::: EXERCISE DATA
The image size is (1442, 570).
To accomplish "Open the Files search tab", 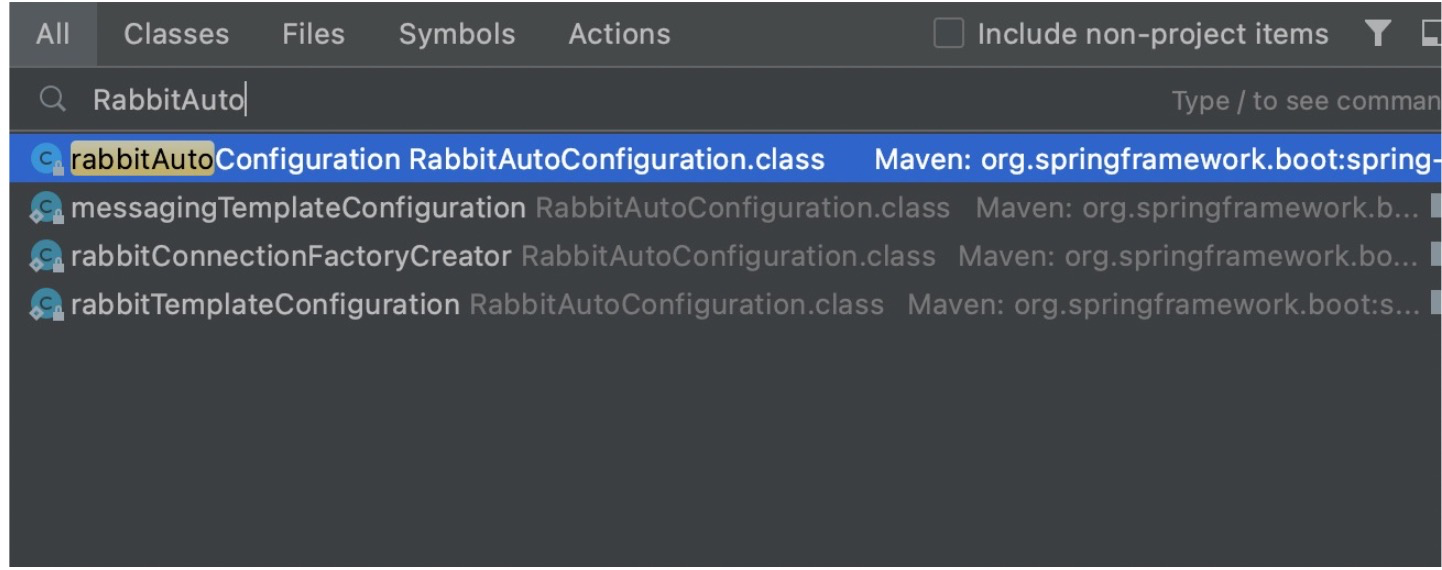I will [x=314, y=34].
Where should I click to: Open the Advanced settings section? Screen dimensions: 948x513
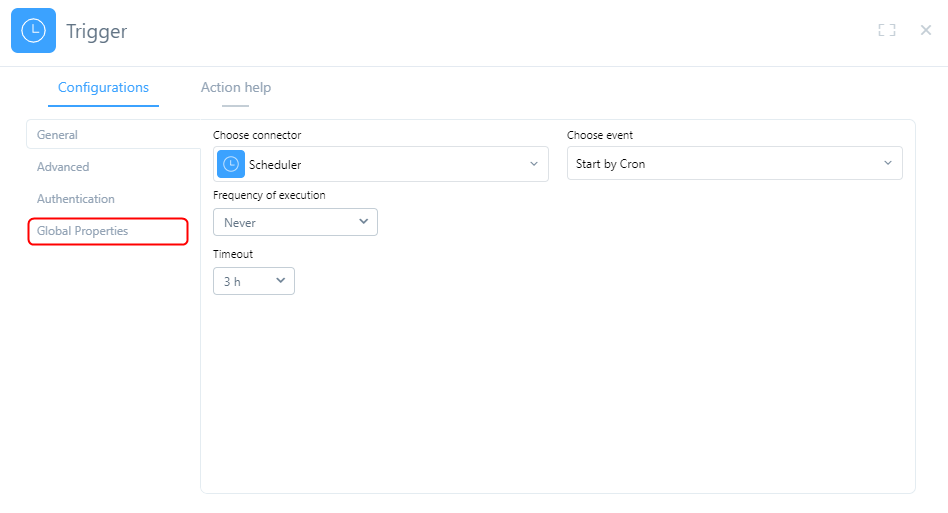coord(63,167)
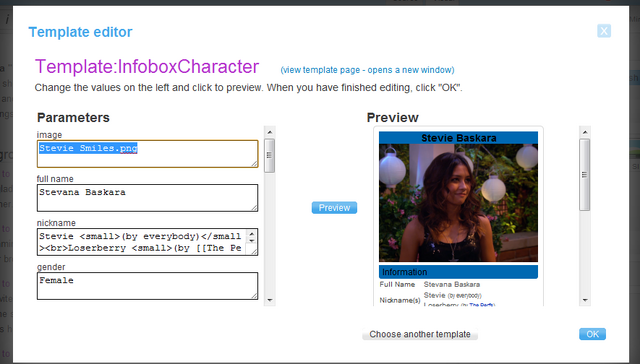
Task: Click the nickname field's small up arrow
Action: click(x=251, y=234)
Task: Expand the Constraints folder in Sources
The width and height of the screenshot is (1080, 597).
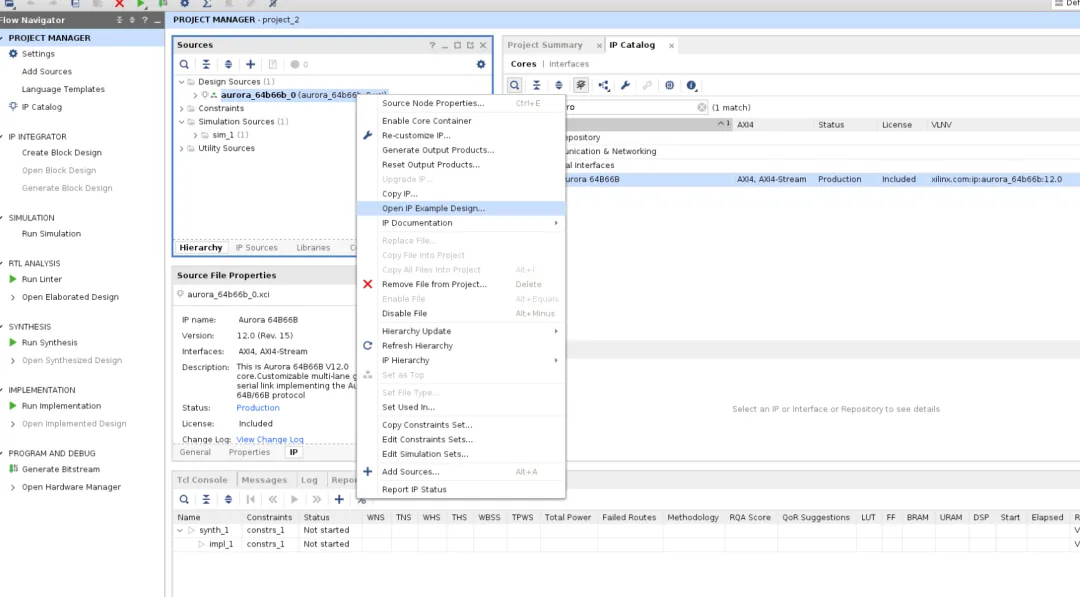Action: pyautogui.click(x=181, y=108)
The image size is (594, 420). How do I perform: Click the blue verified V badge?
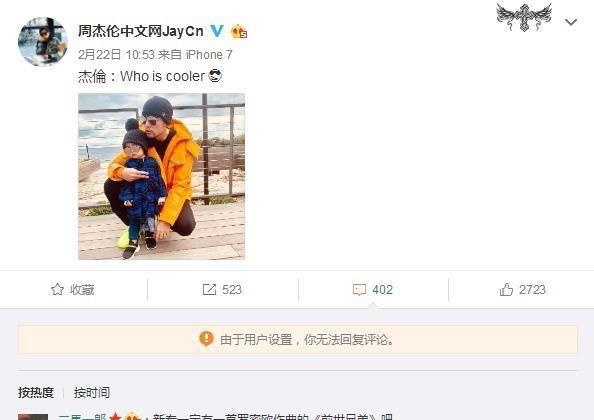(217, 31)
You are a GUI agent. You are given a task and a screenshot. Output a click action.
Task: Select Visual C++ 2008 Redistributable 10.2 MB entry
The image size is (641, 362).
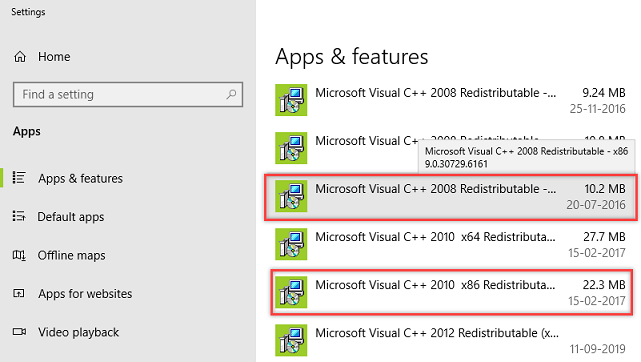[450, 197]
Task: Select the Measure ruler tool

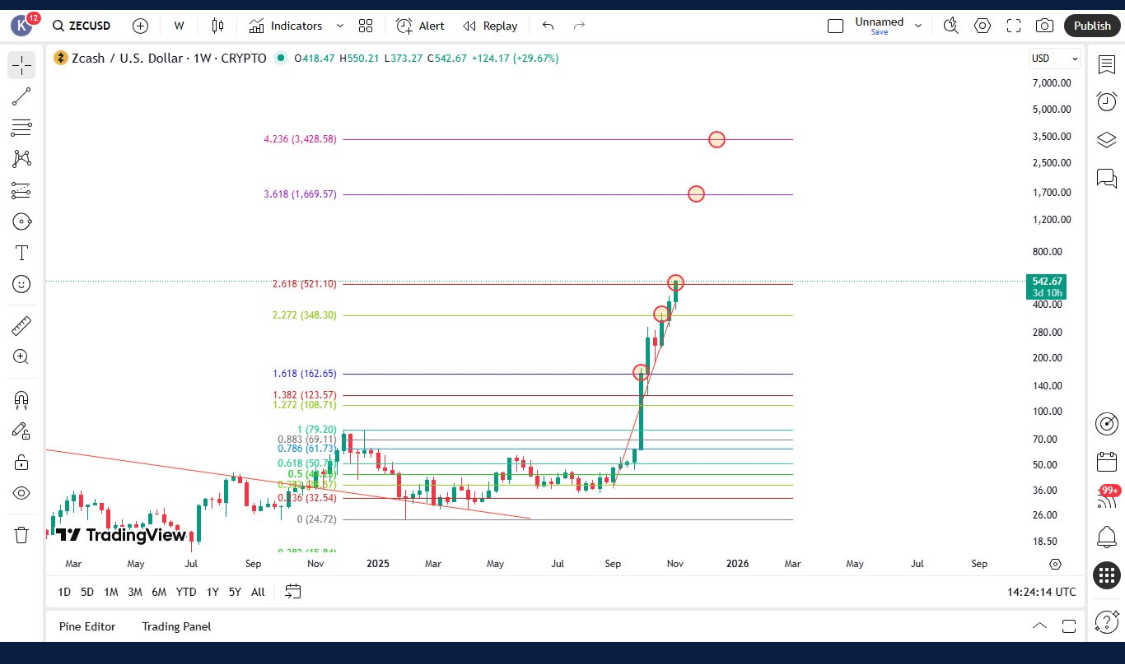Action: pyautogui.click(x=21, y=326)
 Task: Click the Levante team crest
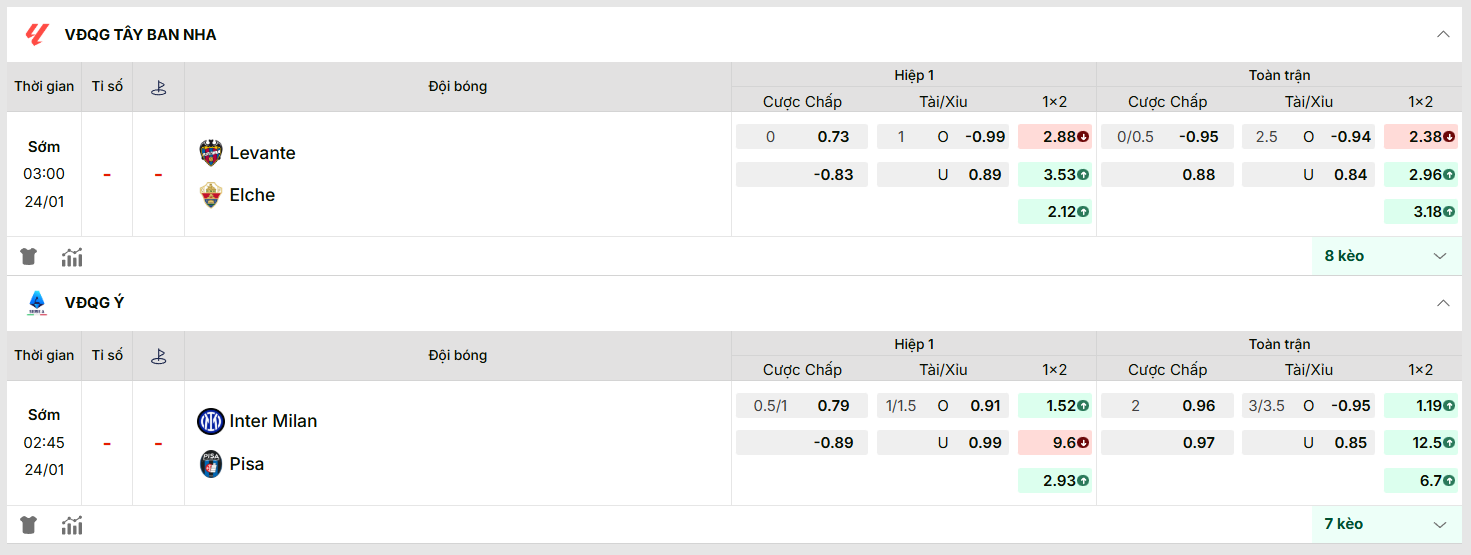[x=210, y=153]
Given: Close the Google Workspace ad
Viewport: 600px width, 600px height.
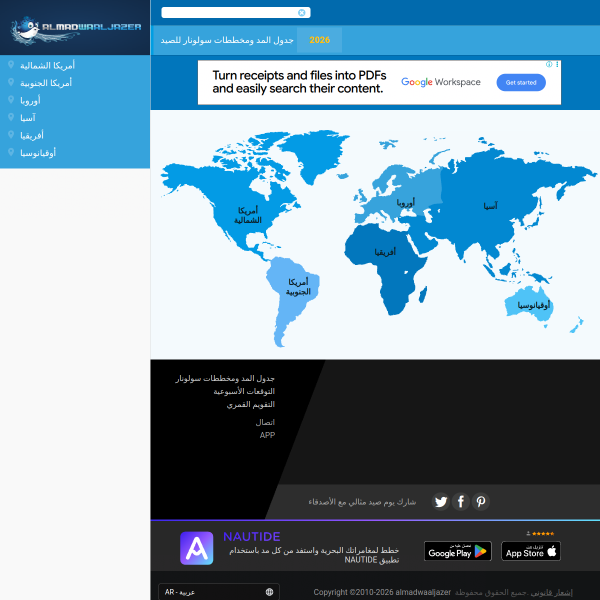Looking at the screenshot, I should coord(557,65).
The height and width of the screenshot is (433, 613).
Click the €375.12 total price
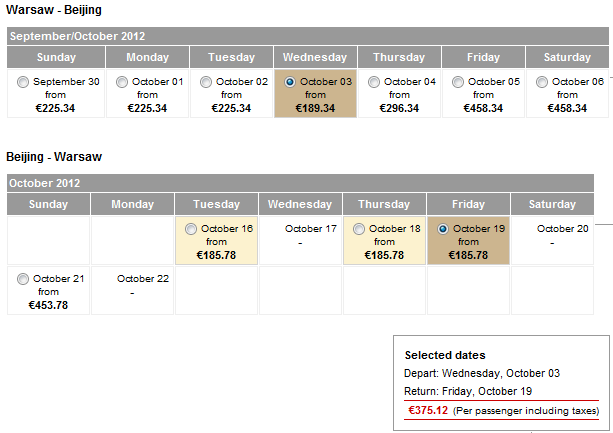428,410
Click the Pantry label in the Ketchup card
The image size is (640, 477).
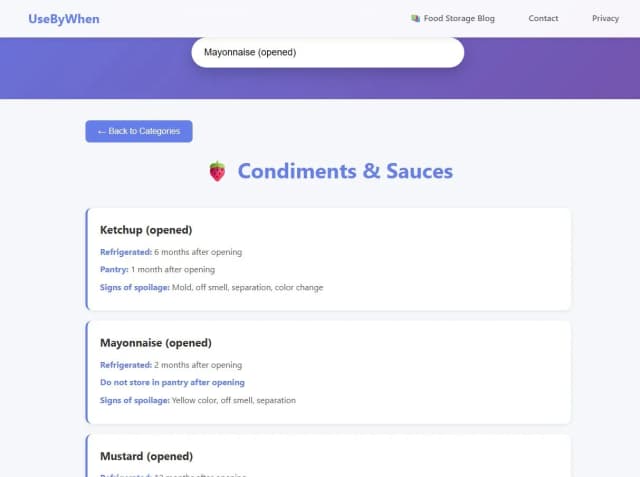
::::::
#### WORK TASK
Your response should consist solely of the lines from the line with "Given: Close the Google Workspace ad" through the last line of the entries above, printed exactly and without pictures.

#### TASK OUTPUT
Given: Close the Google Workspace ad
Viewport: 600px width, 600px height.
Looking at the screenshot, I should coord(557,65).
The height and width of the screenshot is (433, 613).
Click the €375.12 total price
428,410
Click the Pantry label in the Ketchup card
The image size is (640, 477).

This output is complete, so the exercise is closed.